Tuesday, March 21, 2017

LFB Reviews: Hope for the Flowers

One of my jobs at the Library Friends Bookshop is to sort donated books onto the appropriate shelves. It's a small task, but I really enjoy it because you never know what you are going to find in the donation bin. We get everything from recent bestsellers to thirty-year old textbooks, mint-condition vintage hardcovers to well-loved picture books.

Hope for the Flowers
Available on Amazon Here
I work with people who have such varied tastes in literature that sometimes someone pulls out a beloved favourite that I've never even heard of. Hope for the Flowers (words and pictures by Trina Paulus) was this sort of book.

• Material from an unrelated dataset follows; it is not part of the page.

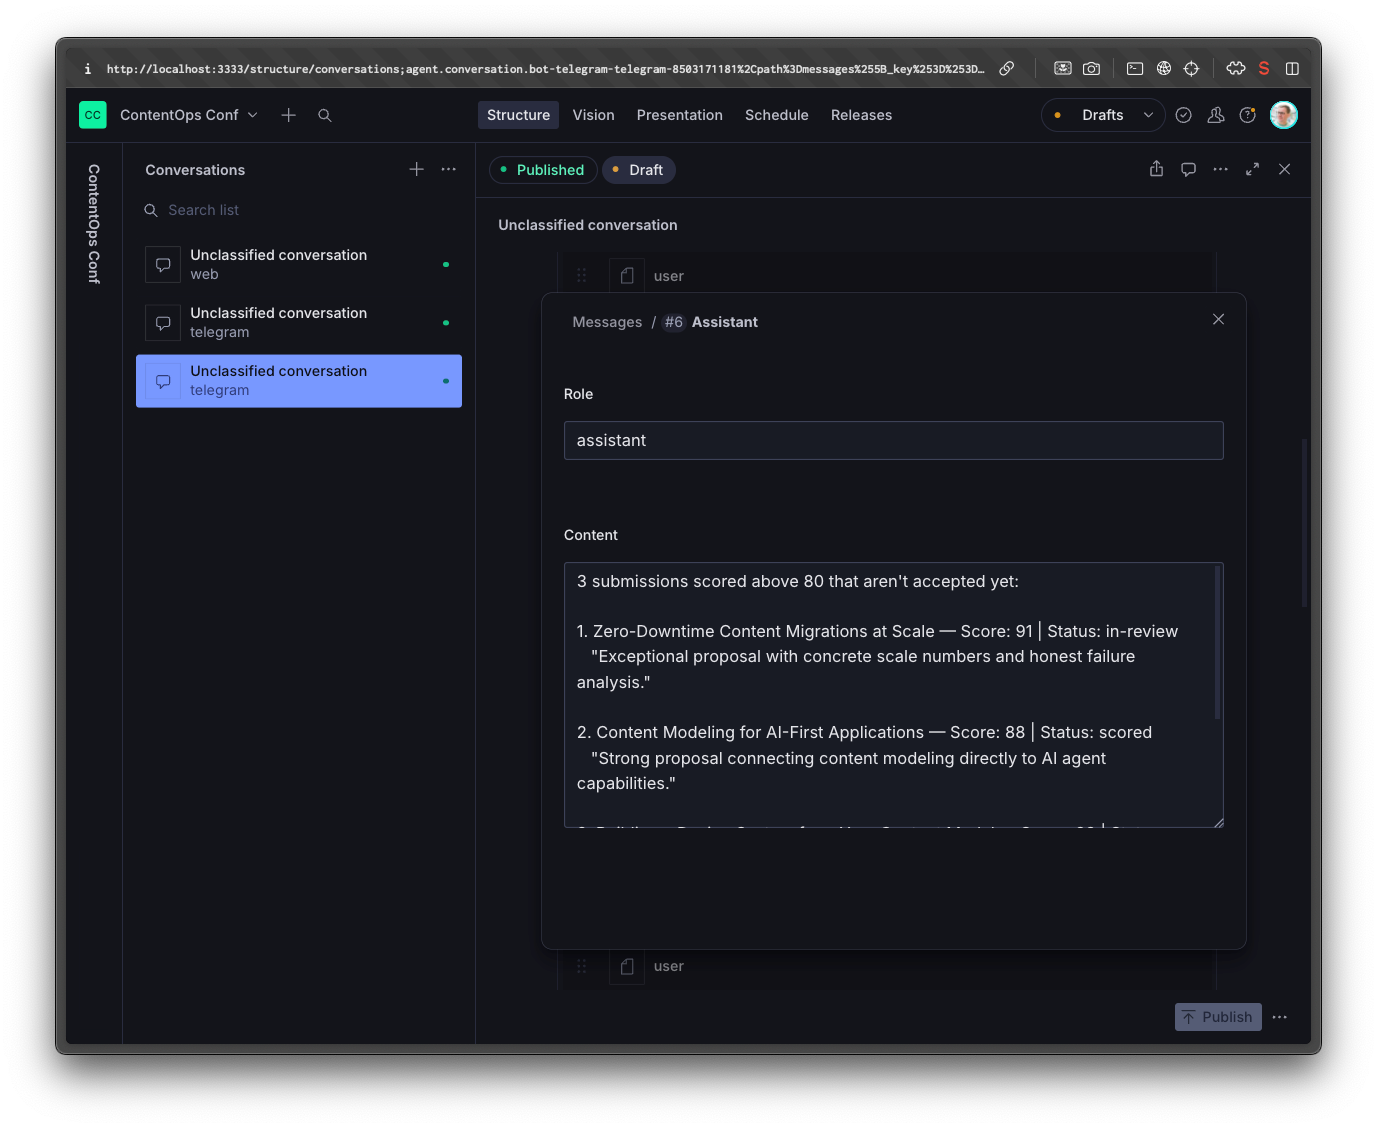Click the invite members icon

It's an unassuming little yellow hardcover that has a very seventies look about it (published in 1972 by Paulist Press), and the back cover heralds it as:

a different sort of book for everyone except those who have given up completely (and even they might secretly enjoy it)

I probably would have shelved it under the children's picture books, as that what it looks like; art and colour and a hand-written font throughout. But my coworker recommended it as something everyone should read, and on the front cover it mentions that it is

a tale—partly about life and partly about revolution and lots about hope for adults and others (including caterpillars who can read)

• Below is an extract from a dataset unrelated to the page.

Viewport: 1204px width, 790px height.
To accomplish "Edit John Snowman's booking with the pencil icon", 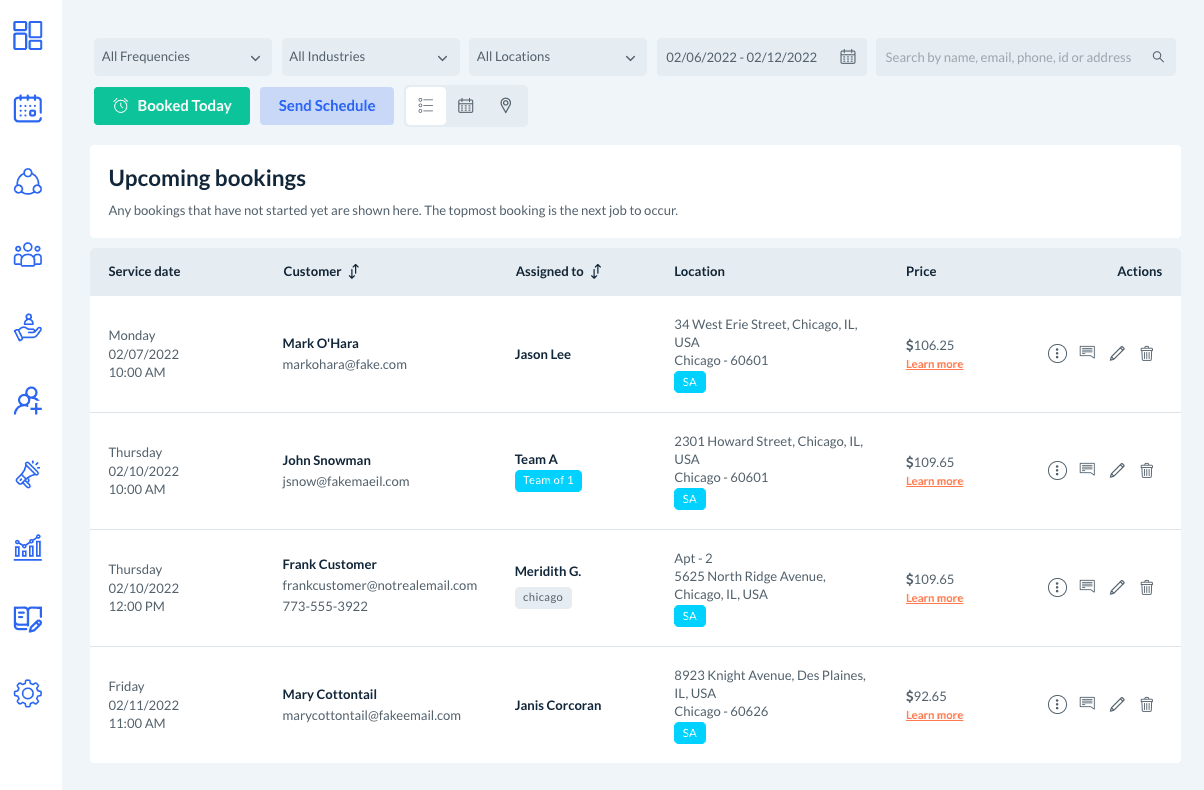I will coord(1117,470).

I'm not a caterpillar who can read, but I gave it a try.

Hope for the Flowers is a very quick read, about a caterpillar named Stripe who sees a giant tower of other caterpillars climbing to some unknown destination, crawling all over one another to get to the top. None of the caterpillars know why they are climbing, none of them know what's at the top, and at some point the climb becomes nasty. The striped caterpillar meets another caterpillar (Yellow) on his way up and they both decide it's not worth it and climb back down. They fall in love, and spend many days just being in love, always in the shadow of the tower of climbing caterpillars.
Stripe and Yellow in the column (page 32)

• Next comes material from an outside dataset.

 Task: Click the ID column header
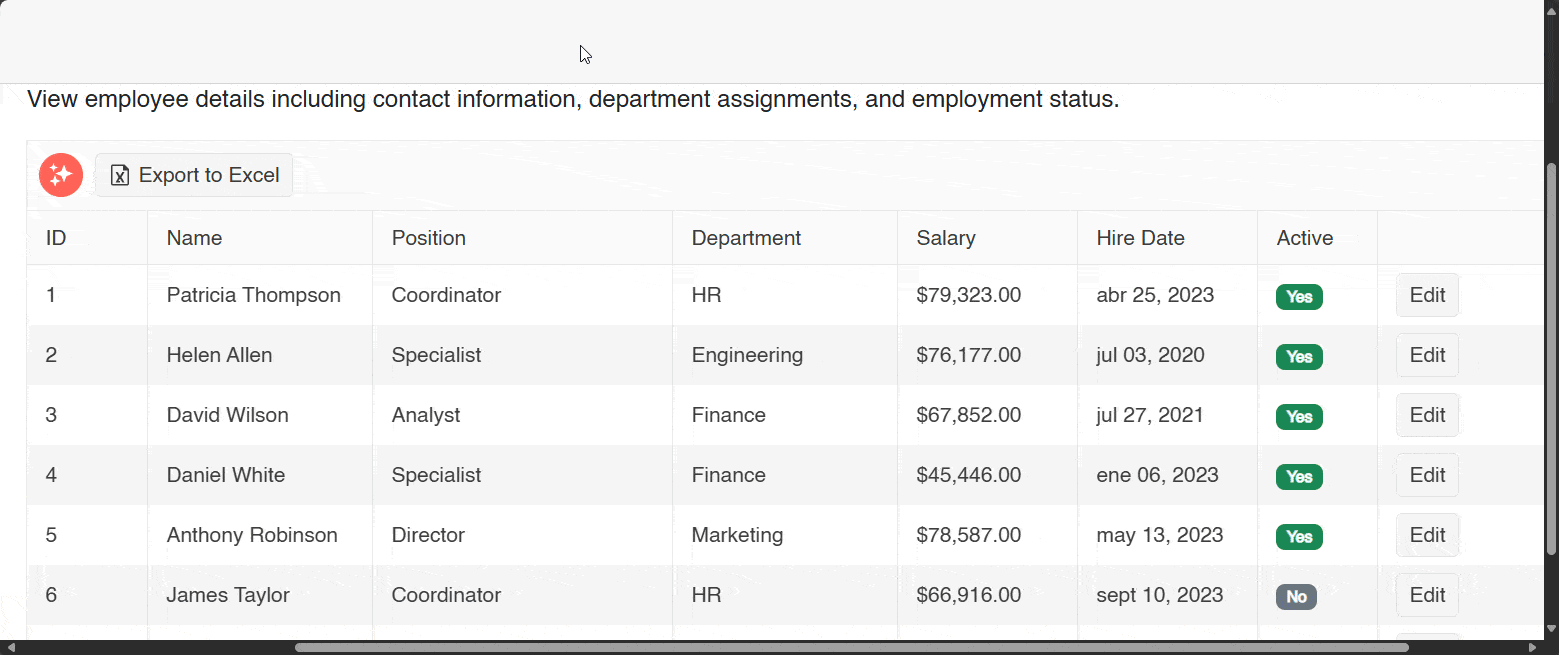56,238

Stripe becomes restless, still wanting to know what's at the top...and in spite of Yellow's encouragement to stay, he sets off again, leaving Yellow to make her own way in the world.

Obviously this is a book about life...about the rat-race to succeed and the things we give up in order to reach the summit, and even thought it's 45 years old, it's a book that's just as relevant today as it was when it was written. It's so easy to look at someone else, see them running in an unknown direction, and think, "Why are they running that way? Shouldn't I be running that way too?". You see it at theme parks and at businesses, a large group of people hurrying toward an unknown destination is like a magnet. None of us want to miss an opportunity to experience something extraordinary.

But just like Stripe, we have to be aware of our own motivations, and stay true to who we are. Stripe, as a caterpillar, has no idea why he wants to be up in the sky...and his character suffers as a result. Often if we are patient and observant, we can figure out a better way.

This little yellow book was a pleasant surprise in the donations pile. I'm so happy I got to read it. I'll be taking it back, not because I didn't enjoy it, but because this is a book to be shared, and loved and passed along.

Total Keeper (10) to Back to the Library Friends Bookshop Post-Haste (1)?

10/10. You should come to the LFB and buy it.